Unique IDs

Unique IDs are critical to a well-managed dataset, particularly when it comes time to merge across datasets or sort values in a consistent manner. You should use the isid command in Stata to check that the ID is indeed unique before you begin any sort of data management. Uniqueness is important not just to describe data, but because it affects how Stata manages data. Data will take a random order within a non-unique value if data are sorted on a shared identifier. This randomness is controlled by a separate random seed in Stata and can be made reproducible using set sortseed or sort, stable. Those approaches do not substitute for not having a unique ID; reproducibility is not a substitute for uniqueness.

To illustrate this, you can run the following code in Stata:

*Use system dataset
set sortseed 1
sysuse auto, clear

*sort by foreign and save order
sort foreign
gen sort_order = _n

*sort randomly so Stata will sort by foreign again
/*  sort first checks if it's in order, and doesn't do anything if
	the data are in the expected order 
*/
gen rand = runiform()
sort rand
drop rand

*Check if foriegn has a unique order
sort foreign
assert _n == sort_order // check if the current order == saved order

73 contradictions in 74 observations
assertion is false
r(9);

Duplicates

ID variable should describe data at the unit of analysis. The unit of analysis is dependent on what the dataset is describing. For example, a survey module that describes yield by plot should not be unique at the household-level, but should be at the household-plot-level. That is equivalent to saying that isid householdid plotid should not return an error in Stata. If you receive an error, use the duplicates command to investigate as to why you have duplicate observations (help duplicates). Although duplicate surveys should be resolved in IPA’s data management system, duplicate observations may remain in the raw data for a variety of reasons.

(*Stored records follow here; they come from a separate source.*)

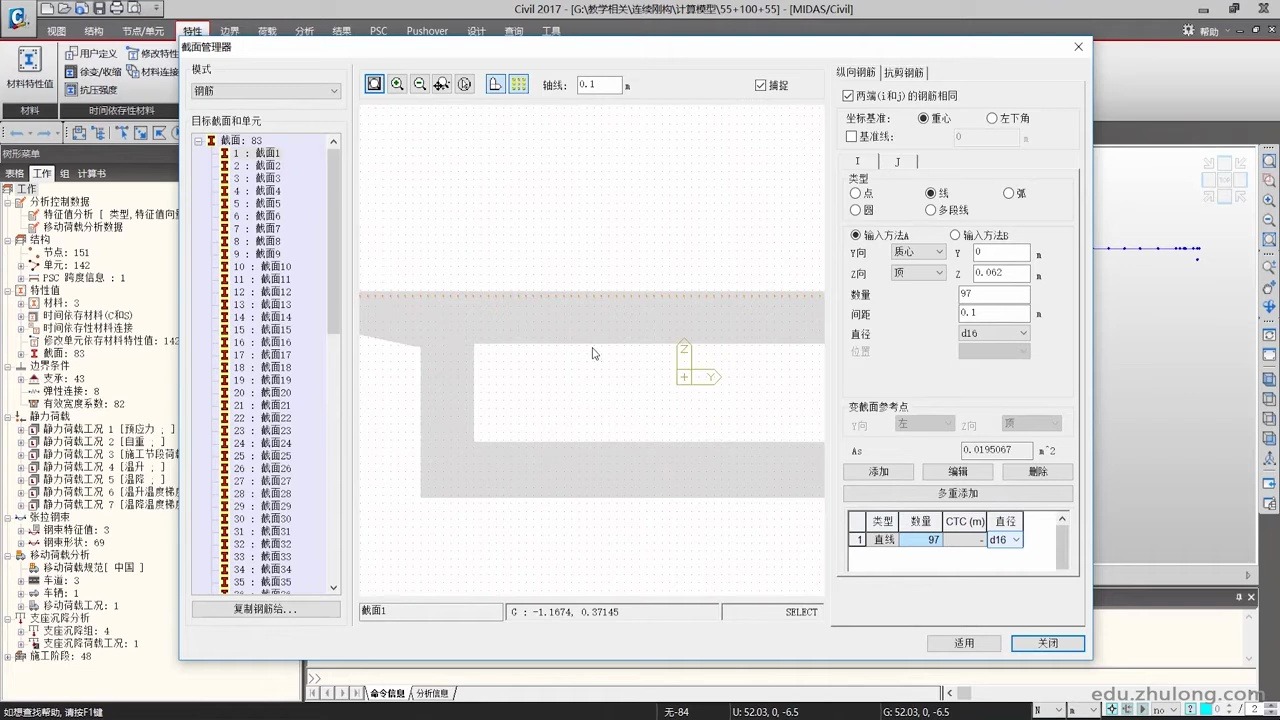Screen dimensions: 1280x720
Task: Open the 荷载 ribbon tab
Action: [x=267, y=31]
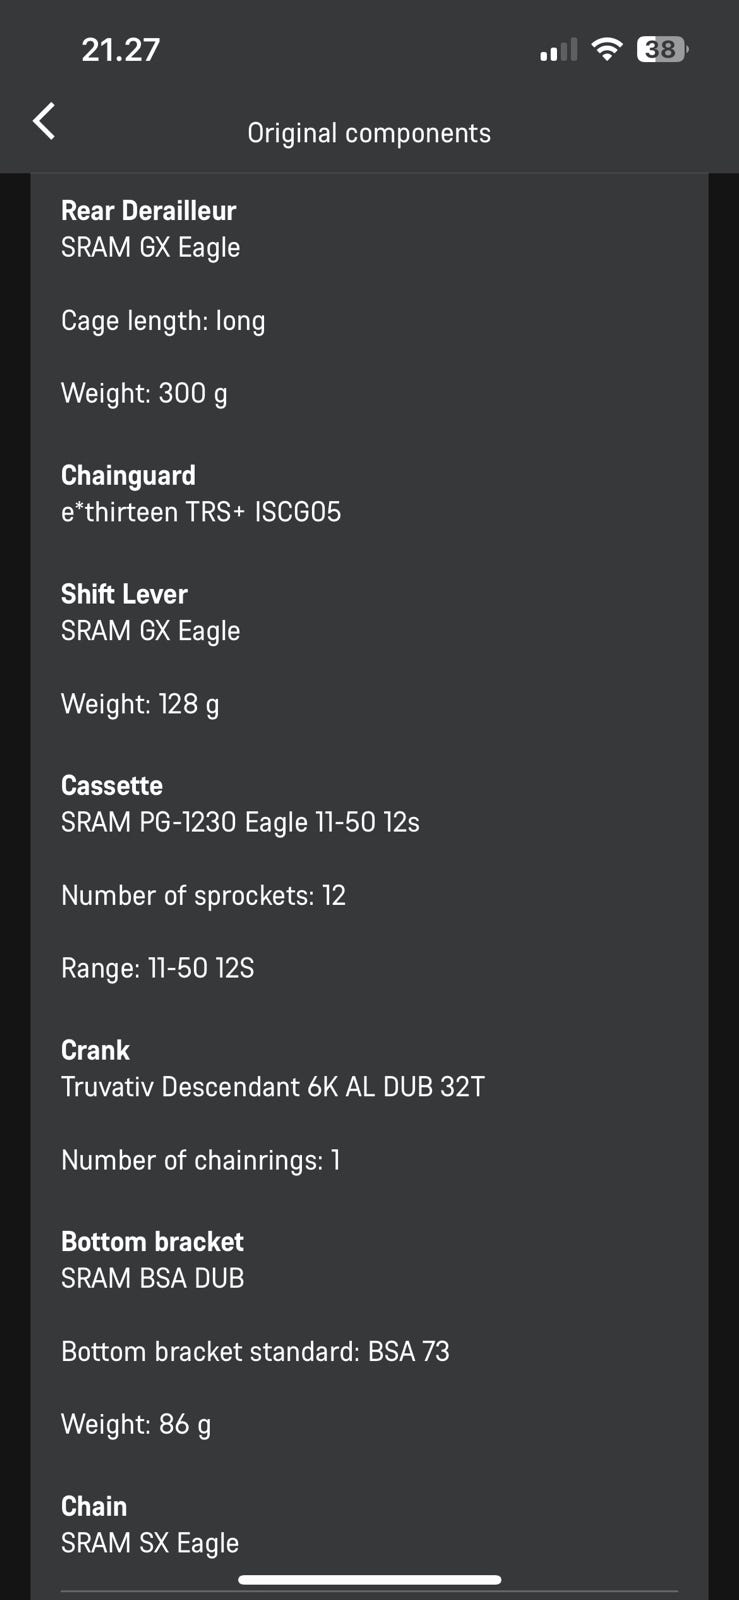Tap e*thirteen TRS+ ISCG05 text
The height and width of the screenshot is (1600, 739).
pos(201,512)
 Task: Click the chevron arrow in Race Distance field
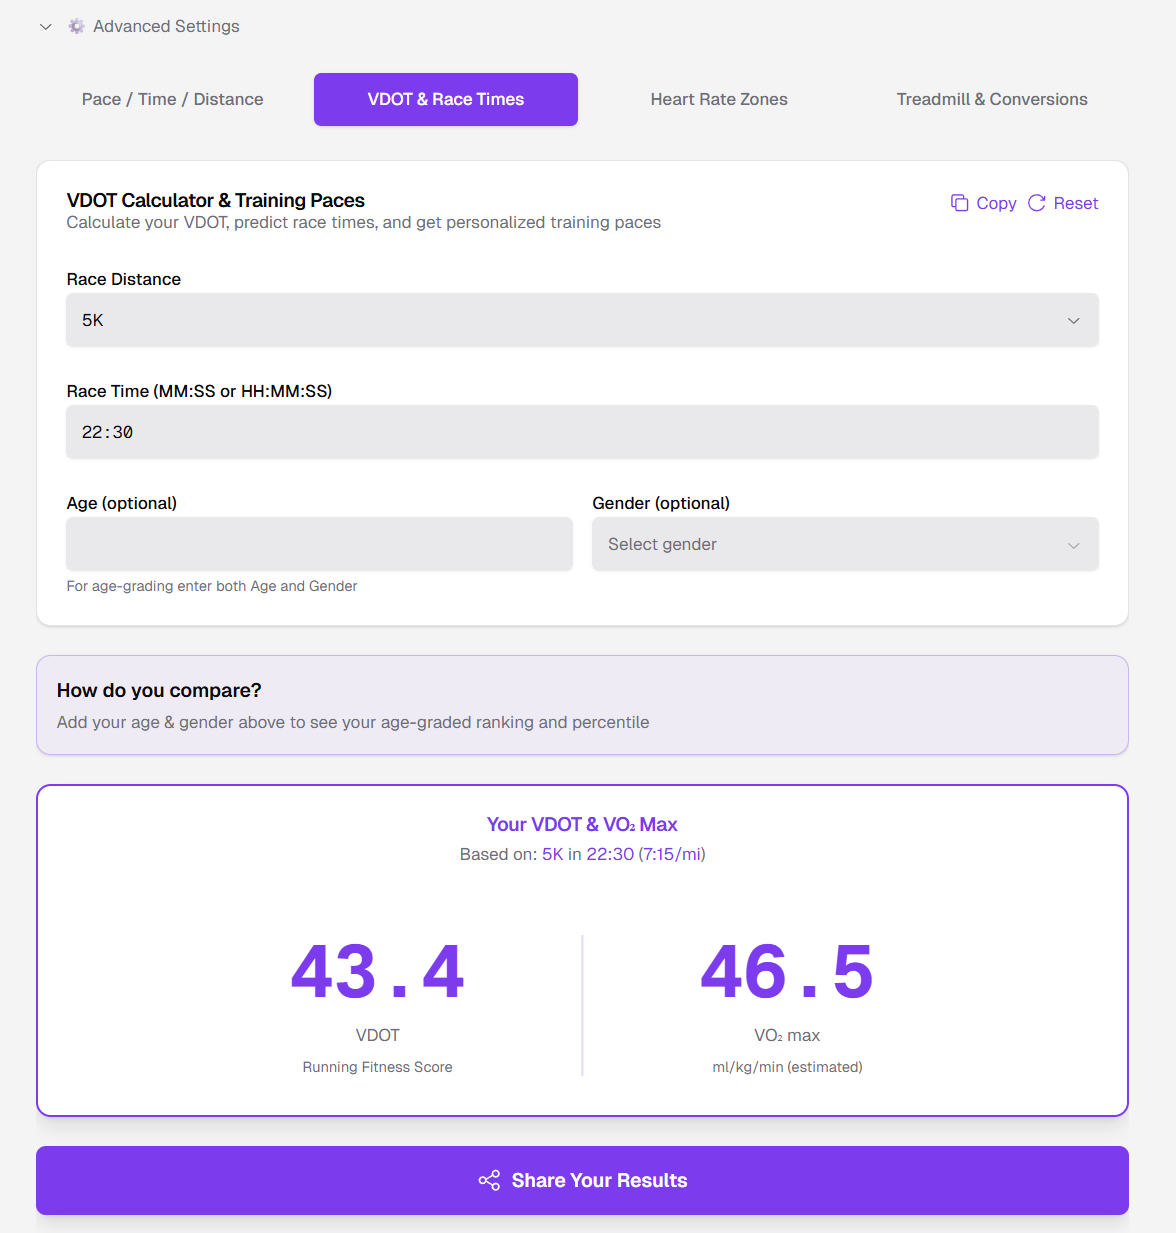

If they are true duplicates across all variables and it is clear why these duplicates were created, you can proceed to remove duplicate copies. If they are not duplicates across all variables, you will need to find why there are multiple observations and develop a rule for choosing which one to keep. Selected values should be reproducible and follow a consistent rule. In general, observations that are more recent and more informative (i.e., have fewer missing values) are better. However, for some projects, it is better to keep the earlier observation. You should check with your PI, the project manager and other staff involved in the survey wave about how to create a rules or rules. Once you come up with a decision, be sure to document both what you decide to do and why it was decided, as well as when and who made the decision for future reference.

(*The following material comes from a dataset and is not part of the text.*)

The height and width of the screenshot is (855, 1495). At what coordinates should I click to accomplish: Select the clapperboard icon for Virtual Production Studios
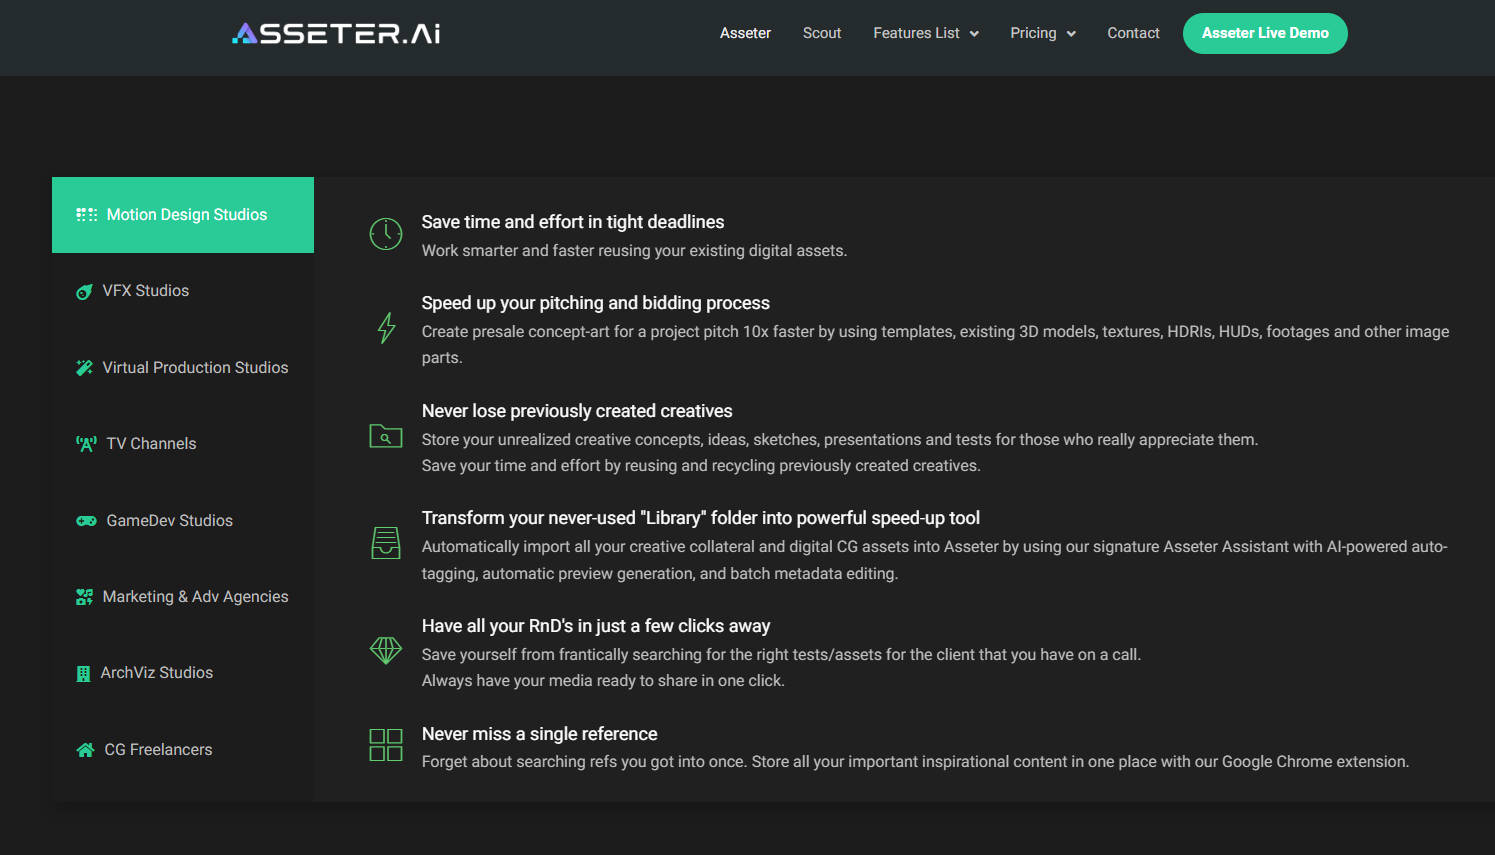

Duplicates may not just exist for an ID variable. Some respondents may take a survey twice and receive two different IDs. See help duplicates for guidance on commands that can be useful for this. Apart from dropping duplicates in terms of all variables using duplicates drop, check for duplicates in terms of things you suspect may identify the same person (e.g., name, address, phone number, birthday and combinations of the above) using either duplicates or isid.

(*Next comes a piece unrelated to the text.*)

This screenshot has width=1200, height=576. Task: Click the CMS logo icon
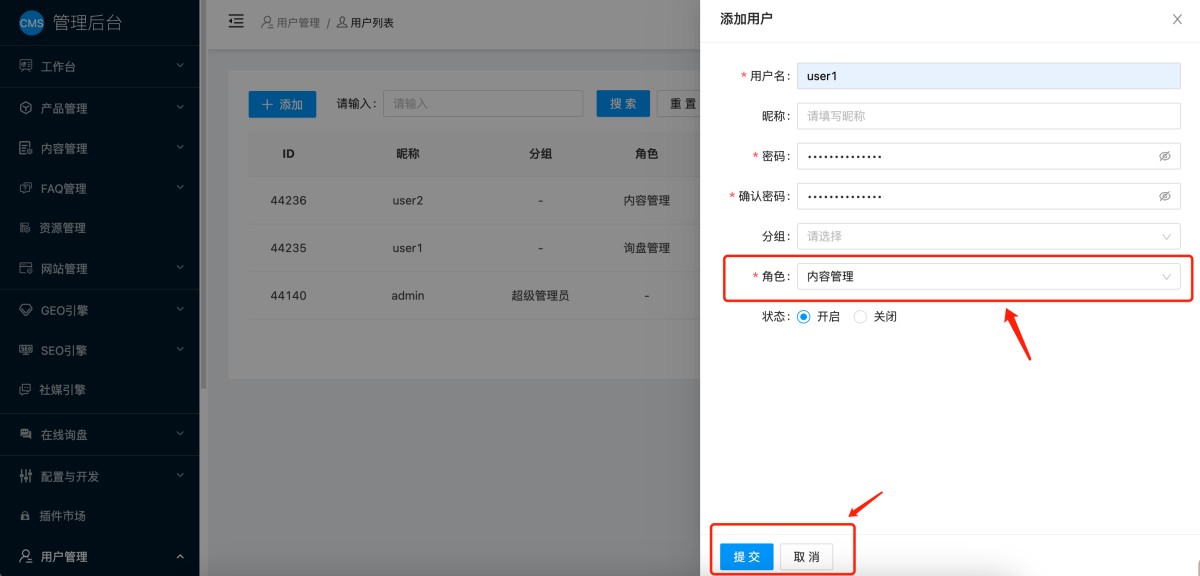(32, 23)
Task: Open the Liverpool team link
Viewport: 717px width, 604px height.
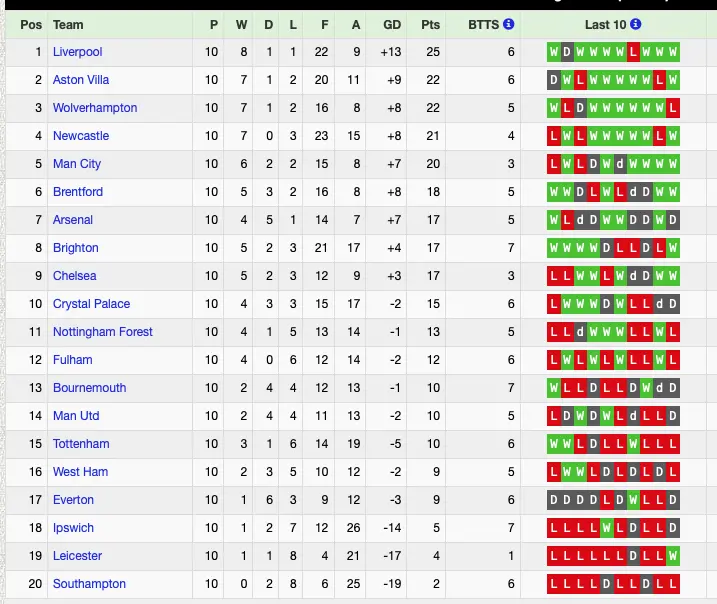Action: (x=77, y=52)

Once you’ve cleaned each dataset individually, it is wise to check that the unique IDs are assigned properly across datasets. For instance, if you have a baseline survey and an endline survey, after merging them based on unique ID, check that the names and birthdate variables from each survey match to the other survey.

ID formats

IDs may not be unique due to how Stata manages numerical formats. If the ID variable is longer than 17 digits, numeric IDs will no longer be unique as Stata will begin to round the trailing digits. This is due to how Stata stores when they have more digits than their storage type can hold (16 for doubles). No numeric IDs will be unique if they have more than 17 digits, especially if the last digits are changing for individuals that should be unique. It’s best to store IDs as strings and include a letter to ensure that the ID will not be turned into a numeric variable and subsequently rounded by compress or destring. Alternatively, keep ID values at the minimum length needed, as it generally not necessary to have an ID value over 17 digits.